The records:
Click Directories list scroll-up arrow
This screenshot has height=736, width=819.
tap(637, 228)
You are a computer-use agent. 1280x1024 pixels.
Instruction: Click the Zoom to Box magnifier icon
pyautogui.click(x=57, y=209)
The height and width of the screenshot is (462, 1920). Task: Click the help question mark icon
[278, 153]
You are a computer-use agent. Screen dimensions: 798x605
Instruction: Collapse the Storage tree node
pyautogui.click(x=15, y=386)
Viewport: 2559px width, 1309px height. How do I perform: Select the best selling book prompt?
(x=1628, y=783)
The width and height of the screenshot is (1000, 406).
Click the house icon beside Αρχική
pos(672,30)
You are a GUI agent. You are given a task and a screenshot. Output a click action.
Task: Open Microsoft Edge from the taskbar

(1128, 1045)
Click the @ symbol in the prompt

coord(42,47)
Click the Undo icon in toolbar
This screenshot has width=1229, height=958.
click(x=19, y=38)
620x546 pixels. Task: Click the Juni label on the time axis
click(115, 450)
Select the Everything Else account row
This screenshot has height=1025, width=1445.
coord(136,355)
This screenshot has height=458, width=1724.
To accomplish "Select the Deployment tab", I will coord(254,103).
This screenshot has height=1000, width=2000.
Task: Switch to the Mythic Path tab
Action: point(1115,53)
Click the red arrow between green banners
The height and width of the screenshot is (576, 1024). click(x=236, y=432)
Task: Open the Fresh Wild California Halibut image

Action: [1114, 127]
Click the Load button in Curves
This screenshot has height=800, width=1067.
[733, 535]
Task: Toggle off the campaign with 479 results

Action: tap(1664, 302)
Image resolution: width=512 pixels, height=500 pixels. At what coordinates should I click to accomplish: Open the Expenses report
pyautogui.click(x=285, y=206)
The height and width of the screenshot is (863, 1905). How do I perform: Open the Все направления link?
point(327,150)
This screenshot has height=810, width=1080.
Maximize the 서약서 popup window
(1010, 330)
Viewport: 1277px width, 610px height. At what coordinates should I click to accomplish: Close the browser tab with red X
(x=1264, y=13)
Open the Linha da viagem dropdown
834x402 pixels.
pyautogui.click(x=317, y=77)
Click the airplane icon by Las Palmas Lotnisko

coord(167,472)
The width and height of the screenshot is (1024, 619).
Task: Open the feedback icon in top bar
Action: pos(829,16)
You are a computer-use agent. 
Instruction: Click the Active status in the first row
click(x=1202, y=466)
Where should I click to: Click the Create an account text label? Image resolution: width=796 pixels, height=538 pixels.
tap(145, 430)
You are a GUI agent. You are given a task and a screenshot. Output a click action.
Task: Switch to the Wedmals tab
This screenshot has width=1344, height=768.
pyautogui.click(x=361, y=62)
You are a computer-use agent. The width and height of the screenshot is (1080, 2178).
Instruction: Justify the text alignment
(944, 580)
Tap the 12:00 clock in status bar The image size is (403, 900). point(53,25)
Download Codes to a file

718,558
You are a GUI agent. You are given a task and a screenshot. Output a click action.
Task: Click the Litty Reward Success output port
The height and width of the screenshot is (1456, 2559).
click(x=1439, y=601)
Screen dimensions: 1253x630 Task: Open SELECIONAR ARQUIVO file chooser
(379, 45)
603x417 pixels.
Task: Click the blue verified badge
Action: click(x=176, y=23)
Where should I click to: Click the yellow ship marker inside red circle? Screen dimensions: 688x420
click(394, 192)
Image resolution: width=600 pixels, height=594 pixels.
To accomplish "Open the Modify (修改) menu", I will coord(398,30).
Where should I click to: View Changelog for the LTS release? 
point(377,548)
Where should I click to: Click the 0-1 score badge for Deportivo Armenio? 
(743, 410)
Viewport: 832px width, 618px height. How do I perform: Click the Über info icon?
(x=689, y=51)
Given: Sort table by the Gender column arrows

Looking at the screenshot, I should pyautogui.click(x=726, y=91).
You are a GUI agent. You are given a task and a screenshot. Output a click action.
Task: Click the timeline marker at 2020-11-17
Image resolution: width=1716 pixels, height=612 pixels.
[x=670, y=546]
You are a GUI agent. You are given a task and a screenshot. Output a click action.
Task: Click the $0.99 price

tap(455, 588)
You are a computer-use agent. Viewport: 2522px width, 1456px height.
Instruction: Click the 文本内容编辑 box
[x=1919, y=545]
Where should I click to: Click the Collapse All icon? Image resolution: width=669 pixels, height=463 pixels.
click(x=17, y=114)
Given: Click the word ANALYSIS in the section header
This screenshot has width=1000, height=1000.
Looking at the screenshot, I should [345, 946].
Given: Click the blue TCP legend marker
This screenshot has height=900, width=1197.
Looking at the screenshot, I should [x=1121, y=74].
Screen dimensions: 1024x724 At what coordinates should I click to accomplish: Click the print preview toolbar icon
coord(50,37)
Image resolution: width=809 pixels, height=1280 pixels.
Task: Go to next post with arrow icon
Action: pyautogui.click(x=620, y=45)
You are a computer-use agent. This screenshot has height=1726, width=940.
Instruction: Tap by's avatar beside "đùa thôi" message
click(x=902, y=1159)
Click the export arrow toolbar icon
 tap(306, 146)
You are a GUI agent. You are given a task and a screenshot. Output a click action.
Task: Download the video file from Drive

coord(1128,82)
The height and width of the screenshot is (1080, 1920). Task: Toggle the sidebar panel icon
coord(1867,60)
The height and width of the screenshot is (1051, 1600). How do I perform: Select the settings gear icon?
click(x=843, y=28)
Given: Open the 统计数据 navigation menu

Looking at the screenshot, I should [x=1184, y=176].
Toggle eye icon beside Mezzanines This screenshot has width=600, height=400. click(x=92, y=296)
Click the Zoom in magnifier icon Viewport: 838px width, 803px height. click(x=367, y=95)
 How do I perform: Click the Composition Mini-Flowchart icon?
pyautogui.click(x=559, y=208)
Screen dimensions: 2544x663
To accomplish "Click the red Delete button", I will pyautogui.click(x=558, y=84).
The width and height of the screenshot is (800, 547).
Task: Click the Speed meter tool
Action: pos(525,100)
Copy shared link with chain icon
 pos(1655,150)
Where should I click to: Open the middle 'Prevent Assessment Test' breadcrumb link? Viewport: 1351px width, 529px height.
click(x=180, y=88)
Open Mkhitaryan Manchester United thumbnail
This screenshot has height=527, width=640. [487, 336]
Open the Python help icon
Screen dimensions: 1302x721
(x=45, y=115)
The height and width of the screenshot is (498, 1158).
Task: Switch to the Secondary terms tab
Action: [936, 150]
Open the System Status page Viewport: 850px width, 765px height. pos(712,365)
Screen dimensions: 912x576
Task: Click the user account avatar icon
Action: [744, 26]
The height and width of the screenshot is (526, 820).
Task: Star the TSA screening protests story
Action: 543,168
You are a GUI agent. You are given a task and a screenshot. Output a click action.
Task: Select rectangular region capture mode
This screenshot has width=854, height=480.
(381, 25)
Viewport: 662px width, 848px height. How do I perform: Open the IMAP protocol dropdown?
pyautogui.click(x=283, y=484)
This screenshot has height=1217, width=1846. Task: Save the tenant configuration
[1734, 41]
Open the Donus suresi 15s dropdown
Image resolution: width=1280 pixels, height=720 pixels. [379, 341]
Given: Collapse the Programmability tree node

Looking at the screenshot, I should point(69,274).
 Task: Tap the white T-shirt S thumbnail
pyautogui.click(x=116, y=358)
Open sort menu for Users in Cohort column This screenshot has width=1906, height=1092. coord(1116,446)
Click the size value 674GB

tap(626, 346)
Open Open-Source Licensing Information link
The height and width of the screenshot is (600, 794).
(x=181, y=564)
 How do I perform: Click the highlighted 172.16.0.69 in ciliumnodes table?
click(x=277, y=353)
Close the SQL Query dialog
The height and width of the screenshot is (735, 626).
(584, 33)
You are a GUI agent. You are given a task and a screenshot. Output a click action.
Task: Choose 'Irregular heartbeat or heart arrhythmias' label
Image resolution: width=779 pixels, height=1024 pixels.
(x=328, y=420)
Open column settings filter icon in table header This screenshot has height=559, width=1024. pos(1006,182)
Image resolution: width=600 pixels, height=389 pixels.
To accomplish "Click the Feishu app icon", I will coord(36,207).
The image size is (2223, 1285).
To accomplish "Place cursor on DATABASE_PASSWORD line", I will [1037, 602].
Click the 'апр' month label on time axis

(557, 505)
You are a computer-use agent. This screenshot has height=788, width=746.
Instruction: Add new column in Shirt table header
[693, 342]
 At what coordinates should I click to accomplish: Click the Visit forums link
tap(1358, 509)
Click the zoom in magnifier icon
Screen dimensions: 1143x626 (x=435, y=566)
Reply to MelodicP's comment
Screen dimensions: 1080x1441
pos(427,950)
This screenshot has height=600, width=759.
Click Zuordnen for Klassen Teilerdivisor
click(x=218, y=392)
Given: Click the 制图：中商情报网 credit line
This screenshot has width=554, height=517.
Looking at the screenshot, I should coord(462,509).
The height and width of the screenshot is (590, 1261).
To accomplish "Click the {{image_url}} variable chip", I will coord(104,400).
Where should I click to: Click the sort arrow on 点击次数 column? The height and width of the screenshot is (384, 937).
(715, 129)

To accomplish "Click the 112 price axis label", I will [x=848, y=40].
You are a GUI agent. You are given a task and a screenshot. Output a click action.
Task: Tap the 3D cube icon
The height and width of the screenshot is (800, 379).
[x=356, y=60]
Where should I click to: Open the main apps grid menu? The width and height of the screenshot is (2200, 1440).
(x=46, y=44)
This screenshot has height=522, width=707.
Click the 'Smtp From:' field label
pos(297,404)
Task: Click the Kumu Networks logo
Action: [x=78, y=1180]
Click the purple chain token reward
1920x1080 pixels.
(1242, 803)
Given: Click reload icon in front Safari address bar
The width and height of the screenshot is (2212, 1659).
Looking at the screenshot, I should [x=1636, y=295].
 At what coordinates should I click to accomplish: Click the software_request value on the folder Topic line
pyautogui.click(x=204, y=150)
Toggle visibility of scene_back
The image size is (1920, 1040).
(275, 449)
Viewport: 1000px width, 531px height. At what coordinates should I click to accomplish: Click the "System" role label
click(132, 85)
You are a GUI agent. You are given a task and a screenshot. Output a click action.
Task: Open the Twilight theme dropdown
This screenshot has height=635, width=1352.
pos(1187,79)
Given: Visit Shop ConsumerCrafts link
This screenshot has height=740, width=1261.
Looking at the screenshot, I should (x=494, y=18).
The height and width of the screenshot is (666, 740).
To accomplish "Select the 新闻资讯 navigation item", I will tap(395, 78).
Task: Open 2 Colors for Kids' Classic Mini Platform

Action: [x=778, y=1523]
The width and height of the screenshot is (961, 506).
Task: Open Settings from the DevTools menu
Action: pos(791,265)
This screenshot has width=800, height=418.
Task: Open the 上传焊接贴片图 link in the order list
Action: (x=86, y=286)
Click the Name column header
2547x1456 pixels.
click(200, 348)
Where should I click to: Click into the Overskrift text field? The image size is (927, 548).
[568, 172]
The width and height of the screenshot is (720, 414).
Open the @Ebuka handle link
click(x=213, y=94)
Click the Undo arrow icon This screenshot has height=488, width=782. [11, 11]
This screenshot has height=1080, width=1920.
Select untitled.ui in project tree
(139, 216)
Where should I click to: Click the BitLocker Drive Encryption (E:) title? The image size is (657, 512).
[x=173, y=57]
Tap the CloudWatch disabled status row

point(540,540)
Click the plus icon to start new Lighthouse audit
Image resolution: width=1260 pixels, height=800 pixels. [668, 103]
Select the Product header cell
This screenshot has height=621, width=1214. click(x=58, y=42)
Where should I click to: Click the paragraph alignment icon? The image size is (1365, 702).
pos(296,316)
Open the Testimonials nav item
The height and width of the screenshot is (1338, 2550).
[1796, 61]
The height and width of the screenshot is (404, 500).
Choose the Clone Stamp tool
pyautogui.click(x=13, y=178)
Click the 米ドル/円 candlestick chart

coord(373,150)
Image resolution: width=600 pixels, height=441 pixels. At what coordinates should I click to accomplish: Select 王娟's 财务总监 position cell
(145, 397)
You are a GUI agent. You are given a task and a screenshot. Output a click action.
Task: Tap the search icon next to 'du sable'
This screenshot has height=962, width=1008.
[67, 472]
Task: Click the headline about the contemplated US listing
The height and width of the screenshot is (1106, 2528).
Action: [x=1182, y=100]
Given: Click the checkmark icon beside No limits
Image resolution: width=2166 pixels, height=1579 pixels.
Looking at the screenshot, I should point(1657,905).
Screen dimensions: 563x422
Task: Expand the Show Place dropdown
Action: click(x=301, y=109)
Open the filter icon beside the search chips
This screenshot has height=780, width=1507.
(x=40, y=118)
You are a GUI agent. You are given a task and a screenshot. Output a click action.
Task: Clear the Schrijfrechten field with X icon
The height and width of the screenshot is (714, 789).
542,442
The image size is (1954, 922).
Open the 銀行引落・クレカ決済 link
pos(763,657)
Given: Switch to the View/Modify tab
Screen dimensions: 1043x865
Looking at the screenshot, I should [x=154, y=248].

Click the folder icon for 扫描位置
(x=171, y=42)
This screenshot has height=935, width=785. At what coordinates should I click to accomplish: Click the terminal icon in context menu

Task prompt: Rewrite the data from its first line through the line containing "pyautogui.click(x=57, y=209)" as a numbered list, omitting any blank lines.

Task output:
1. Click Directories list scroll-up arrow
2. This screenshot has height=736, width=819.
3. tap(637, 228)
4. You are a computer-use agent. 1280x1024 pixels.
5. Instruction: Click the Zoom to Box magnifier icon
6. pyautogui.click(x=57, y=209)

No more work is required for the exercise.